Мне долго казалось, что эти вслух проговоренные строгости породили во мне комплекс неполноценности, рождали неуверенность в себе, неровное поведение, боязнь совершить что-то предосудительное, болезненную застенчивость. Обо мне говорили “умная, насмешливая, способная на вызов, оригинальная”, а бабушка все видела по-иному. И часто твердила: “Сердце-то у тебя доброе, но при твоей распущенности – и откуда ты ее только набралась – твое доброе сердце может принести тебе много горя. Все тебе не так, гадко, старо, ничем ты не дорожишь, ничего фамильного не бережешь! Да и с ленью тебе бороться надо, моя дорогая – все бы тебе читать романы, а не работать. Где-то тебя носит допоздна, ты не любишь свой дом, домашнюю жизнь?”»

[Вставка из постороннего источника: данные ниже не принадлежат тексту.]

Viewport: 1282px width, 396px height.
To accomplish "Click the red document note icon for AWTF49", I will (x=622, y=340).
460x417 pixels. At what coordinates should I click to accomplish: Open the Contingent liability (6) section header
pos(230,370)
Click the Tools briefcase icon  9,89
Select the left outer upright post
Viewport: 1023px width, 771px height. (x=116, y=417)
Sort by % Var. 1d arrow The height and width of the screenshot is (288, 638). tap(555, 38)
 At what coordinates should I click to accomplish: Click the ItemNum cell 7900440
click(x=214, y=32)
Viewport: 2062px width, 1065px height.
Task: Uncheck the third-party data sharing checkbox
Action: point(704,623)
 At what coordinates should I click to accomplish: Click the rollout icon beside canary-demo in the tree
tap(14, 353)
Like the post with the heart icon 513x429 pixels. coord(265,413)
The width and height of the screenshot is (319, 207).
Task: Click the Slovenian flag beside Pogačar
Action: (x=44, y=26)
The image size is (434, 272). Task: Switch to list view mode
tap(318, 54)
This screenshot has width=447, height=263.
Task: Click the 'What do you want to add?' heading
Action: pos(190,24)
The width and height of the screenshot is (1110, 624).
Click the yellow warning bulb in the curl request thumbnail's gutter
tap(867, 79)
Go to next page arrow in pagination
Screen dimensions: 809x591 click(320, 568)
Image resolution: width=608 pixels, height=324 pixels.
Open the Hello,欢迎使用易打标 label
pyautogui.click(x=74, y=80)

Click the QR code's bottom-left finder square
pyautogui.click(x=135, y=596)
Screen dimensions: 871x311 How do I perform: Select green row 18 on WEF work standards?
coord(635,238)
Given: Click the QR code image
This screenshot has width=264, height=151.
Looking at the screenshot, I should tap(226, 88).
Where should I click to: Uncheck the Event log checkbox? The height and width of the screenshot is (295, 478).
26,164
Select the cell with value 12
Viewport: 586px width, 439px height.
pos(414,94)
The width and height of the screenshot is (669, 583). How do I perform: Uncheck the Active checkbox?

Лида болезненно реагировала на эти упреки и, когда бабушка начинала свои проповеди, нарочно уходила из дома, чтобы их не слышать. Приходила к Чеховым и засиживалась допоздна. Иногда Чеховы за ней специально присылали, чтобы пойти вместе с Машей и с кем-то из ее братьев в театр или на концерт. После театра – ужин. Мать встречала ее со слезами на глазах, а бабушка все пыталась выпытать, что это за друзья у нее такие, что держат молодую девушку до двух-трех часов ночи.

Бабушка как-то быстро раскусила ее увлечение Антоном Павловичем, но никак не могла понять взятого им с ней тона. Как-то Лида принесла домой две книжки, подаренные молодым писателем, рассказы которого бабушке нравились. Она взяла книгу, с уважением раскрыла ее, прочитала дарственную надпись и огорчилась за Лидушу:

– Умный человек, много интересного, умного пишет. Но как ты себя с ним ведешь, что он ерничает, словно издевается над тобой? Что это значит, например, «Лидии Стахиевне Тер-Мизиновой от ошеломленного автора»? Чего он дразнит тебя армянской породой? Так ты ему скажи, между прочим, что среди твоих дальних предков сам Пушкин был! А это что за надпись такая, что он себе позволяет, в конце концов? «Лидии Стахиевне Тер-Мизиновой, живущей в доме Джанулова от автора Тер-Чехианца на память об именинном пироге, который он не ел!» Это очень несерьезно и обидно! Как ты этого сама не понимаешь!

Бабушка ворчала, но внимательно и долго рассматривала подаренные Чеховым книги, потом смягчалась. Быть может, чувствовала, что душа ее любимой Лидуши ищет пристанища доброжелательного, понимающего. Ищет самостоятельности.